+++ Brano

L’Ucraina, dal canto suo, rischia di trovarsi dinanzi ad un bivio in stile “prendere o lasciare” e l’Unione europea resterebbe a guardare. La Capitale italiana, inoltre, è sembrata la sede ideale per l’incontro: ma solo per un attimo. Trump avrebbe chiamato la premier Giorgia Meloni per sondare la disponibilità italiana. Ma tra smentite russe e nuove ipotesi, gli Emirati Arabi sembrano ora in pole position come luogo “più terzo” per un incontro che potrebbe cambiare il corso della guerra.

Ma cosa c’è nell’ultima trattativa tra i due leader? E perché per un attimo si dovevano incontrare a Roma?

I termini del potenziale accordo

Secondo le prime indiscrezioni pubblicate da Bloomberg, il presidente russo esige che l’Ucraina ceda l’intera area orientale del Donbas, oltre alla Crimea, annessa illegalmente nel 2014. Ciò vorrebbe dire che il presidente ucraino Volodymyr Zelensky debba ordinare il ritiro delle truppe dalle parti delle regioni di Luhansk e Donetsk ancora controllate da Kyiv.

In cambio, la Russia fermerebbe la sua offensiva nelle regioni di Kherson e Zaporizhzhia lungo le attuali linee di battaglia. Tuttavia, non è chiaro se Mosca sia disposta a rinunciare a qualsiasi terra che attualmente occupa, inclusa la centrale nucleare di Zaporizhzhia, la più grande d’Europa. I termini dell’accordo sono ancora in fase di definizione e potrebbero cambiare.

++++++

▸ Elenco compiti
1. Copia dal brano il tratto tra "L’Ucraina, dal canto" e "corso della guerra.", estremi inclusi.
2. Rispondi a queste domande sul brano:
(a) Quale luogo sembra ora in pole position per l'incontro?
(b) In che anno è stata annessa la Crimea?
(c) Quale centrale viene definita la più grande d'Europa?
Usa soltanto il brano, senza altre fonti.

+++ Materiale fornito

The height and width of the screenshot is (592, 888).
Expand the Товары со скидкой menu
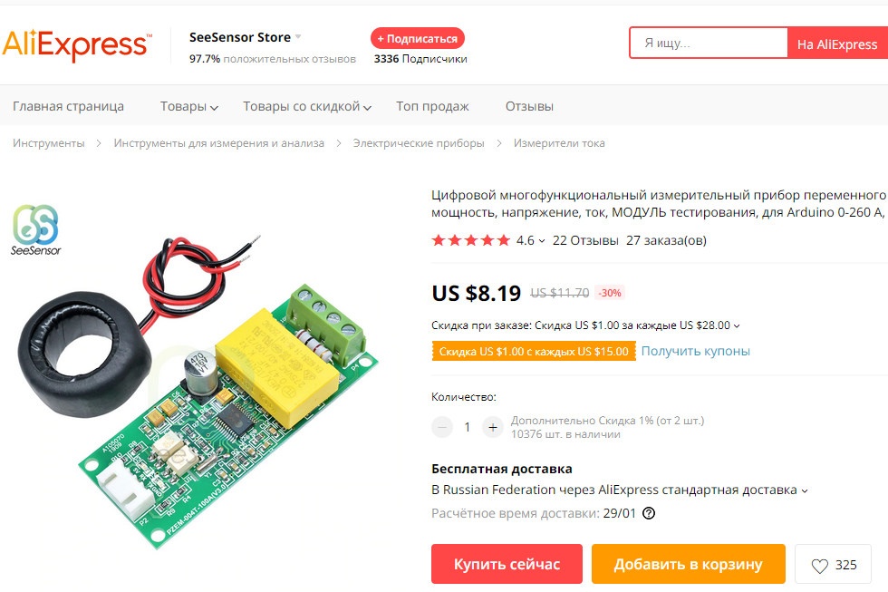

++++++

▸ Risposte ai compiti
1.
L’Ucraina, dal canto suo, rischia di trovarsi dinanzi ad un bivio in stile “prendere o lasciare” e l’Unione europea resterebbe a guardare. La Capitale italiana, inoltre, è sembrata la sede ideale per l’incontro: ma solo per un attimo. Trump avrebbe chiamato la premier Giorgia Meloni per sondare la disponibilità italiana. Ma tra smentite russe e nuove ipotesi, gli Emirati Arabi sembrano ora in pole position come luogo “più terzo” per un incontro che potrebbe cambiare il corso della guerra.

2.
(a) Gli Emirati Arabi.
(b) Nel 2014.
(c) La centrale nucleare di Zaporizhzhia.